Following the Japanese attack on Pearl Harbor on December 7, 1941, President Franklin D. Roosevelt issued Executive Order 9066, which permitted the military to circumvent the constitutional safeguards of American citizens in the name of national defense.
The order set into motion the exclusion from certain areas, and the evacuation and mass incarceration of 120,000 persons of Japanese ancestry living on the West Coast, most of whom were U.S. citizens or legal permanent resident aliens. (source PBS's Children of the Camps)
Kiyo Sato was a 19-year-old student attending Sacramento City College when she and her family were forced to leave their farm and relocate to an internment camp on the Poston Indian Reservation in the Arizona desert.

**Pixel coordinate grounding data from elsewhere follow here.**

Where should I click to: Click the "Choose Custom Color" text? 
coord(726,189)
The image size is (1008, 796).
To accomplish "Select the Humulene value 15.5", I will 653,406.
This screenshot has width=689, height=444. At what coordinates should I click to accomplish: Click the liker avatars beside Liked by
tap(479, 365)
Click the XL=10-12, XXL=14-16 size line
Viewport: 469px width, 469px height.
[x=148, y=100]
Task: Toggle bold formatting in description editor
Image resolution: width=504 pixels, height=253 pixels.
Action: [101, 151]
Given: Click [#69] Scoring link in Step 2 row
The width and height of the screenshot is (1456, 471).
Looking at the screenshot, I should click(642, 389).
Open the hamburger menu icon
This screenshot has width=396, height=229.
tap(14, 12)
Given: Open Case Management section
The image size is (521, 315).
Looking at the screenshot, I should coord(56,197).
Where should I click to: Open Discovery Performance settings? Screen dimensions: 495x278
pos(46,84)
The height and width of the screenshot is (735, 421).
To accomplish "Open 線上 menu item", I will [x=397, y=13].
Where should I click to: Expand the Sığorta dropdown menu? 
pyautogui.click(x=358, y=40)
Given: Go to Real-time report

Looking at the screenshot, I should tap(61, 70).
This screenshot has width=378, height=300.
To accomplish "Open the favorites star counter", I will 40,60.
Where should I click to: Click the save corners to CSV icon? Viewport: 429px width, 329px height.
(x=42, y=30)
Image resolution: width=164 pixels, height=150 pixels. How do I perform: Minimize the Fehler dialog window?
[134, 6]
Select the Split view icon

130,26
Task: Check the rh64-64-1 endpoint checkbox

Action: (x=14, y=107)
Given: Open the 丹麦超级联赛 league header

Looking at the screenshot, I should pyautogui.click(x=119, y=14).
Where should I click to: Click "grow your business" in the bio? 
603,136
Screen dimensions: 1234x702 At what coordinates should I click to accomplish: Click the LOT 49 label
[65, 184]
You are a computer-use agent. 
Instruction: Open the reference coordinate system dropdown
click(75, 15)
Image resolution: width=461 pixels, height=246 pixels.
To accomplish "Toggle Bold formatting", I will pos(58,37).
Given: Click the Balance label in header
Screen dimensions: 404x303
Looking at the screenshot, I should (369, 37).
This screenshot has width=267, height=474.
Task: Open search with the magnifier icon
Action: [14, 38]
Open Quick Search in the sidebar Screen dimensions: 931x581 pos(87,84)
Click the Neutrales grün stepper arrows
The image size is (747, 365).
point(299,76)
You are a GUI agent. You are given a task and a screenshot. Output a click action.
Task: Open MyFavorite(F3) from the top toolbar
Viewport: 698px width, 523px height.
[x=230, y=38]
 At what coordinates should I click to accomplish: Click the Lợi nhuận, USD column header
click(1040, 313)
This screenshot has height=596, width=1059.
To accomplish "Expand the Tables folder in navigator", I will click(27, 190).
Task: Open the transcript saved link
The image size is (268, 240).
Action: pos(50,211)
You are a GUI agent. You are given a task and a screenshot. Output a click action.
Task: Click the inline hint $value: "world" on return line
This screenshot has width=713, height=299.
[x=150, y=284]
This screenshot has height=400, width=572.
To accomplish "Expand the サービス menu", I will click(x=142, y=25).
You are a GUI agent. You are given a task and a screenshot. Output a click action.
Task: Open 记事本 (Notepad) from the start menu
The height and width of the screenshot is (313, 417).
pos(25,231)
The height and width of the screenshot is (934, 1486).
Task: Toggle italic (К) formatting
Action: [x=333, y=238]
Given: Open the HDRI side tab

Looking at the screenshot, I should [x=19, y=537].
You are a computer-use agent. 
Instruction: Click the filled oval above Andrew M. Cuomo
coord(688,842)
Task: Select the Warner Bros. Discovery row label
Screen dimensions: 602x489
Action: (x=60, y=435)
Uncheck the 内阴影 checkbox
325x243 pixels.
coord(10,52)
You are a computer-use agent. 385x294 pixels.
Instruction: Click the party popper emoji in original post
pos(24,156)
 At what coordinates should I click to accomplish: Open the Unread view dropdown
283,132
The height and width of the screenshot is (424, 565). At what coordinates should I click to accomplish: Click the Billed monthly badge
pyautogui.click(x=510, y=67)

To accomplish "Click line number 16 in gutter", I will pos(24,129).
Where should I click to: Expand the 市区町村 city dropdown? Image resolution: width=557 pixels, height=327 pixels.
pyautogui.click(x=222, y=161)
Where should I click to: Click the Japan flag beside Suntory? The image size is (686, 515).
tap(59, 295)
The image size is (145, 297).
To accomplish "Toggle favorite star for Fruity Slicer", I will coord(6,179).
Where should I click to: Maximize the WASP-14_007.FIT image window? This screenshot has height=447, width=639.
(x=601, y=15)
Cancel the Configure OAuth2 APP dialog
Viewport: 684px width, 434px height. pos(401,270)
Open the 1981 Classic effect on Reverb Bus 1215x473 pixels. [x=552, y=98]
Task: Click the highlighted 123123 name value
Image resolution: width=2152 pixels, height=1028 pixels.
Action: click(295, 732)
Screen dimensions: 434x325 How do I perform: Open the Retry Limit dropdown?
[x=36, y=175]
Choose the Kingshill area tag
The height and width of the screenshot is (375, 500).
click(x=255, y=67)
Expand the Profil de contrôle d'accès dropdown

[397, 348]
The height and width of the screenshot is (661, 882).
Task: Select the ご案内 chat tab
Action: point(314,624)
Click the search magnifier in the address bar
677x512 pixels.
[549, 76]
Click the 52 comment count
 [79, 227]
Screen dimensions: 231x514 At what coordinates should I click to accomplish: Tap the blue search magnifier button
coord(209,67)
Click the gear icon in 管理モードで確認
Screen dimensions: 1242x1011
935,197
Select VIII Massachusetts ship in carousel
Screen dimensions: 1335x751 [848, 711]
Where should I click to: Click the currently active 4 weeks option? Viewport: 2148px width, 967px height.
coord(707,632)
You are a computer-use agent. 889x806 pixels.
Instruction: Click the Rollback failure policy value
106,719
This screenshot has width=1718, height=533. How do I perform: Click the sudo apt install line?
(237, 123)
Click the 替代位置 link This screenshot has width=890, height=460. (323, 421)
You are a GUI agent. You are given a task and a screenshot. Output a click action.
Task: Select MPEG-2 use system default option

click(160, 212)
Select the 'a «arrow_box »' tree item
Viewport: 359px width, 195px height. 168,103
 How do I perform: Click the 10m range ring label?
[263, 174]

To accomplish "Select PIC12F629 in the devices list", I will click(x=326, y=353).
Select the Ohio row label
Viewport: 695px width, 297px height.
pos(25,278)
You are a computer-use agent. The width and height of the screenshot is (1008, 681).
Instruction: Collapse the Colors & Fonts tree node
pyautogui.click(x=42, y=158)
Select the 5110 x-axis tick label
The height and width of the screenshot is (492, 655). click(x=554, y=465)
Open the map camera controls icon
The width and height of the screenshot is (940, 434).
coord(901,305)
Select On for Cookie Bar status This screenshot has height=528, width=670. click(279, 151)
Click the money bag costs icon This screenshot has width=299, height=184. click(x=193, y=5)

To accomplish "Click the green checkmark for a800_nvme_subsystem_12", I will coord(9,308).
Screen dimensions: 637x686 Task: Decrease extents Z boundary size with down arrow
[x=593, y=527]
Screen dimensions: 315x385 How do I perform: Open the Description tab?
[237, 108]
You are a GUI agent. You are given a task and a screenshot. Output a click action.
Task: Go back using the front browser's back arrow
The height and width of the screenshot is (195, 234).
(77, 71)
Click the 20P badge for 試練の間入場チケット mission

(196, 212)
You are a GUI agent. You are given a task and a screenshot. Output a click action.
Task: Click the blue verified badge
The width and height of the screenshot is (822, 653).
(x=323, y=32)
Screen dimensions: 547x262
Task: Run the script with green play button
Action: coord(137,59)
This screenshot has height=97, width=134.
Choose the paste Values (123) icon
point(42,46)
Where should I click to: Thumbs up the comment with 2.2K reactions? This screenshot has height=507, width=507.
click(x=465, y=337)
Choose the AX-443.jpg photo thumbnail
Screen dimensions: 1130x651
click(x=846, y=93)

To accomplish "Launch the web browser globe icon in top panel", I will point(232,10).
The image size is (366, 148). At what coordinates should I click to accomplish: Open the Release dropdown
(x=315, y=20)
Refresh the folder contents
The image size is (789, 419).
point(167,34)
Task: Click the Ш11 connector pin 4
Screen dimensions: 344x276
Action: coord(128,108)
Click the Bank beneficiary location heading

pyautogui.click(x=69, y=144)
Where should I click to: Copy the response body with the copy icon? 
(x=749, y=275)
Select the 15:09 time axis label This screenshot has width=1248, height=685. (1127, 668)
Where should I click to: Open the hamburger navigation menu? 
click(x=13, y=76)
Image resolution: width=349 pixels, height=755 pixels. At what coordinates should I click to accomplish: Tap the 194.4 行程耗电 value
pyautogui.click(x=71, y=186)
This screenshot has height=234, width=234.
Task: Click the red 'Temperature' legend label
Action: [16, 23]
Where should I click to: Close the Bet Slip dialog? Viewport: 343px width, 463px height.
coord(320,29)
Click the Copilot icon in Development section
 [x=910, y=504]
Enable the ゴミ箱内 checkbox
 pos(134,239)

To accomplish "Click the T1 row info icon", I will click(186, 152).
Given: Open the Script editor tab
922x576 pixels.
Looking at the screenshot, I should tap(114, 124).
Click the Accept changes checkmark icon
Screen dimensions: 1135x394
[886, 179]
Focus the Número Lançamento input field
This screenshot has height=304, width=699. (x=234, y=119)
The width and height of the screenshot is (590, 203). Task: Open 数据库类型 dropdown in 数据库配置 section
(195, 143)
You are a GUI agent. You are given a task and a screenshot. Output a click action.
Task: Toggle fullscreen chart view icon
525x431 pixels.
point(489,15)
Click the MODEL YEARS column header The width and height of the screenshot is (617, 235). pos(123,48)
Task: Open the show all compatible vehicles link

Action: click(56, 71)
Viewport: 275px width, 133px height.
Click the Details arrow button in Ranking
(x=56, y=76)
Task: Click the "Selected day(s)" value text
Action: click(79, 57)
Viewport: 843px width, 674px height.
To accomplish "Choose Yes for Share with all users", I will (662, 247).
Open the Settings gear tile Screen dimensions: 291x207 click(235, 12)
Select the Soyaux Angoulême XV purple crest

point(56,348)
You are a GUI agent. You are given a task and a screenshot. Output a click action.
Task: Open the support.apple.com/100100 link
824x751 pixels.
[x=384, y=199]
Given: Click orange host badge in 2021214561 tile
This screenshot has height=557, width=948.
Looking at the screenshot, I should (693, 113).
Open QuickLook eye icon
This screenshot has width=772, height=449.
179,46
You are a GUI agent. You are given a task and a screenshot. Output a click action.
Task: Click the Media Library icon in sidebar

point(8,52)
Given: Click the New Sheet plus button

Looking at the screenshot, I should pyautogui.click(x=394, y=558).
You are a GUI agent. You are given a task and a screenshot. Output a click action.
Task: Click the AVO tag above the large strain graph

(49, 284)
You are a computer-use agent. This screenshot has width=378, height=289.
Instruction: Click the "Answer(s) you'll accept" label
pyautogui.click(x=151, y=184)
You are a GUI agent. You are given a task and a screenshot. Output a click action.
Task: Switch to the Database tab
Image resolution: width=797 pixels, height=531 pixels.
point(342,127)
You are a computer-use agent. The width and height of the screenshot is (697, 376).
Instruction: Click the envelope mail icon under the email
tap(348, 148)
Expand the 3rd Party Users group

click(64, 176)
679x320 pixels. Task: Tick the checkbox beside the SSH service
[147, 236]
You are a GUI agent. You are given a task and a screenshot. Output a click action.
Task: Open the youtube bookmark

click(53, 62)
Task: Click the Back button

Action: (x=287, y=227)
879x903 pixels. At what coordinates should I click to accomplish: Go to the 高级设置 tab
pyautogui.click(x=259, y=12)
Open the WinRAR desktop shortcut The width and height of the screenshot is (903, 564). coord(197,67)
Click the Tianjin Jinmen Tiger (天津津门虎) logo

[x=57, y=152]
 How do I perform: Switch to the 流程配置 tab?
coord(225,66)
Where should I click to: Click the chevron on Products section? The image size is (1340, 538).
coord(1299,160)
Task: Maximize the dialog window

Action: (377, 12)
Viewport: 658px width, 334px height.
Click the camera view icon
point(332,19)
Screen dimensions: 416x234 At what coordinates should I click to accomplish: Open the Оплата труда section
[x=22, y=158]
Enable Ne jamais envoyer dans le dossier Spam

Kiyo, the oldest of 9 children, recounted her family’s ordeal to her own daughter Cia Vancil during a recent StoryCorp interview. She began by describing how she first learned of her family's fate while driving down the road and reading a poster.
Kiyo goes on to explain how her parents and the other parents in the camps worked hard to provide a nurturing environment for their children, despite the circumstances. "Kodomo no tame ni," was a frequently heard phrase. Translated it means "for the sake of the children."
Kiyo Sato has written a book telling her family's story titled Kiyo's Story: A Japanese American Family's Quest For The American Dream.